Les ateliers Ngang’art ont finalement ouvert leur galerie d’art au public au début de ce mois de novembre. La cérémonie modeste mais riche en enseignement, au regard de la vision des initiateurs de ce lieu d’expansion de l’art et de la culture congolais, s’est déroulé en présence du directeur du Centre culturel français(Halle de la Gombe), Jean-Marie Haie, et de plusieurs invités.
Pour l’assistant Bombolo, ce lieu de rencontre de dialogue et d’expansion de l’art congolais répond au souci de l’initiateur de donner au public un endroit adéquat pour parler de l’art. Il s’agit aussi de donner au public l’opportunité de se réapproprier l’art et la culture, et étaler, en pleine cité, la riche thématique des artistes congolais.
Jean-Marie Haïe coupe le ruban symbolique de ce nouveau havre de l’art et de la culture. Situé au croisement des avenues Isangi et Libération (l’ex-avenue du 24 novembre) dans la commune de Lingwala (en face de la cathédrale Notre-Dame du Congo, cet espace est un ensemble de deux pièces de près de 50m2. La grande salle, la galerie qui happe la vue des visiteurs constitue tout l’avant plan de l’espace. On remarque d’emblée des toiles accrochées au mur de part et d’autre. En plein milieu de la salle, des sculptures en bois et une maquette d’architecture de la place de renaissance de la nation congolaise. L’atelier où s’amassent les matériaux et les matériels de travail des artistes est situé au fond.

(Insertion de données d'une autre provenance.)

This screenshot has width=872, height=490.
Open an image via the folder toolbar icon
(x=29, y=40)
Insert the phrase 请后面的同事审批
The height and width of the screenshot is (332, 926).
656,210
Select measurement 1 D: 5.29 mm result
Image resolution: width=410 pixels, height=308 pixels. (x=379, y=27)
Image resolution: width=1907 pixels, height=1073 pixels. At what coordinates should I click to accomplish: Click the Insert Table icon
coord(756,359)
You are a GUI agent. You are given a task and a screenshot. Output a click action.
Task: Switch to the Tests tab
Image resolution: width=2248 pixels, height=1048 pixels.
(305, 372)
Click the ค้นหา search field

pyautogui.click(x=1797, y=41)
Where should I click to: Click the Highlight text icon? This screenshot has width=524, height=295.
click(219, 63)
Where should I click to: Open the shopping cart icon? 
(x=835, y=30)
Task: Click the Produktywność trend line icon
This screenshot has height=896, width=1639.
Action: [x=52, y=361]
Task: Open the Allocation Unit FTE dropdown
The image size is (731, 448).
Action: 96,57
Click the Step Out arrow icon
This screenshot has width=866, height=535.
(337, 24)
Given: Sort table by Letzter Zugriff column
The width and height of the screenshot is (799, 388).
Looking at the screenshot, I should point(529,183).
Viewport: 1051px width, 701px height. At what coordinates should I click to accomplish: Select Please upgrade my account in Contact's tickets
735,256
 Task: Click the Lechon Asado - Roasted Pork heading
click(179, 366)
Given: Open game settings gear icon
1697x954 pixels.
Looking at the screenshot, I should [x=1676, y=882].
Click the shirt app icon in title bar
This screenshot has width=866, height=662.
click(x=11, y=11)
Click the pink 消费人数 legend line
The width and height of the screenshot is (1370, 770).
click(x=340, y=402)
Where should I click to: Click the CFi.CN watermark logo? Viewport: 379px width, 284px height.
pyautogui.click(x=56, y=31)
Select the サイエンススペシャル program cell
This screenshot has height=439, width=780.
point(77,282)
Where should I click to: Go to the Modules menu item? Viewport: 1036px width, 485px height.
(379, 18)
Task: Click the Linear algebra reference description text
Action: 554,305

Avec une thématique qui tire sa substance dans le quotidien du Congolais, Nganga étale la maîtrise du pinçon et le mélange savamment dose des couleurs pour ressortir les vibrations, les émotions et les impulsions qui sont les siennes lorsqu’il fait parler son génie créateur. L’artiste puise son idée dans les canaux académiques et dans son esprit de recherche avec la technique d’aspersion.
« Je ne suis pas du courant de librisme, mais cela ne m’empêche pas de créer mon identité en laissant libre-cours à mon imagination », dit-il. Nganga compte près d’une centaine de tableaux en son actif dans sa carrière professionnelle, parmi lesquels « Emotion », « Chèque en blanc », « La détresse », « Danse traditionnelle », « Emancipation », « Mouvement grégaire », « Le désir », « Danse coutumière », « Le départ », etc.